Überhaupt fällt nie ein Wort des Unmuts auf der Île-de-la-Suze, hier waltet die Freundlichkeit, und sie hat den Duft von Blaubeertee.

Natürlich übertreibe ich (ein wenig) massiv. Diese Insel ist eigentlich gar keine, aber das ist egal. Ein Inseli ist sie einewäg, emel für uns. Sechs Brücken führen auf diesen Damm, der die Form einer Schlange hat, das Kopfende eine Schleuse, der Schwanz ein 240 Meter langer und 27 Meter hoher, silbern glänzender Bau, Hauptsitz von Swatch, erbaut 2019 vom japanischen Stararchitekten Shigeru Ban. Was hier aber, so dünkt mich, niemanden interessiert. Hauptsache, es gibt diesen Hauch von einem Strand mit Liegebänken aus Holz, eine Buvette, den Spielplatz mit den kahlgeschlagenen Baumstämmen, diese exakt 600 Bäume, welche die Sandwege säumen, darunter nebst Erlen, Birken und Eichen auch Sumpfzypressen, Zitterpappeln und Lederhülsenbäume, sowie die Schilder überall, auf denen steht: «Dieser Platz steht allen Menschen offen.»

 

Und dann die Schüss, das famose Flüsschen, 43 Kilometer lang, das vom Kanton Neuenburg herkommend die Taubenlochschlucht hinunter und von dort quer durch die Stadt in den Bielersee fliesst. Ein befreundeter Fotograf – er lebte davor lange Jahre in Zürich, der arme Tropf – kommt mit seinen beiden Buben hierher, um zu plantschen, und auch Herr Ibrahim steigt an warmen Tagen mit der Familie in den Fluss, Frau und Töchter mitsamt Kleidern und Kopftuch, «das finden die anderen dann lustig», sagt der Syrer, «und wir auch».
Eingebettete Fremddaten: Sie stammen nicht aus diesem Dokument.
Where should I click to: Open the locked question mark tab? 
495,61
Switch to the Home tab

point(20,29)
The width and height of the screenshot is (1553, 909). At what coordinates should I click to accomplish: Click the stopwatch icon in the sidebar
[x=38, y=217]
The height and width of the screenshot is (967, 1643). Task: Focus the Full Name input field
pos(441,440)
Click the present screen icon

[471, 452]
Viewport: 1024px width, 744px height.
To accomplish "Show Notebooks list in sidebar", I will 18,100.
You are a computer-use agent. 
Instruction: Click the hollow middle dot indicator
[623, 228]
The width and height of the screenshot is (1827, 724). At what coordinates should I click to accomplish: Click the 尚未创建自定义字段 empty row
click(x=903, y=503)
Überhaupt kommt einem leicht die Idee, das hier sei Biel/Bienne, wie es leibt und lebt: mehrsprachig, weltoffen, schräg, urban (wer wohnt schon in Bern?), kunterbunt und multikulti sowieso, ein bisschen Berlin, in jedem Fall aber eine «ganz, ganz kleine Weltstadt», wie der grosse Robert Walser einst sagte. Und jetzt noch, seit bald zehn Jahren, mit einer eigenen Insel!

Gewiss, anders als in diesen hippen, alternativen Beizen von Biel – Le Singe, Sporting, Atomic, Rotonde, City Bar, etc. – sind die Menschen hier auf der Schüssinsel nicht weiss oder am weissesten, sondern, für SVP-Nasen wohl ein Schreck, ein wahrlich bunter und vielfältiger Haufen wie auch die Leute in den Buslinien 1, 2, 73. Und doch: Das viel zitierte Miteinander unterschiedlicher Kulturen ist hier, wie fast überall, dann doch eher ein Nebeneinander. Was nicht weiter schlimm ist, im Gegenteil. Wer will schon immer aufeinander hocken, wenn es auch mal ausreicht, sich gegenseitig mit Interesse und Wohlgefallen bloss zu beäugen, einander mit einem schlichten «Salut», «Salam» oder «Tschou» zu begrüssen, sich für einen Augenblick des kleinen Glücks zu beschnuppern, fremden Kindern den Ball zurückzuspielen, einem Velo Platz zu machen mit einem eleganten Hüpfer, oder nur schon ein Lächeln hier zu verschenken und eines dort, bis man irgendwann vielleicht zehn davon zurückbekommt.

Und dafür, ehrlich wahr, gibt es keinen anderen, keinen schöneren Ort als diesen hier, Île-de-la-Suze, die Schüssinsel von Biel/Bienne.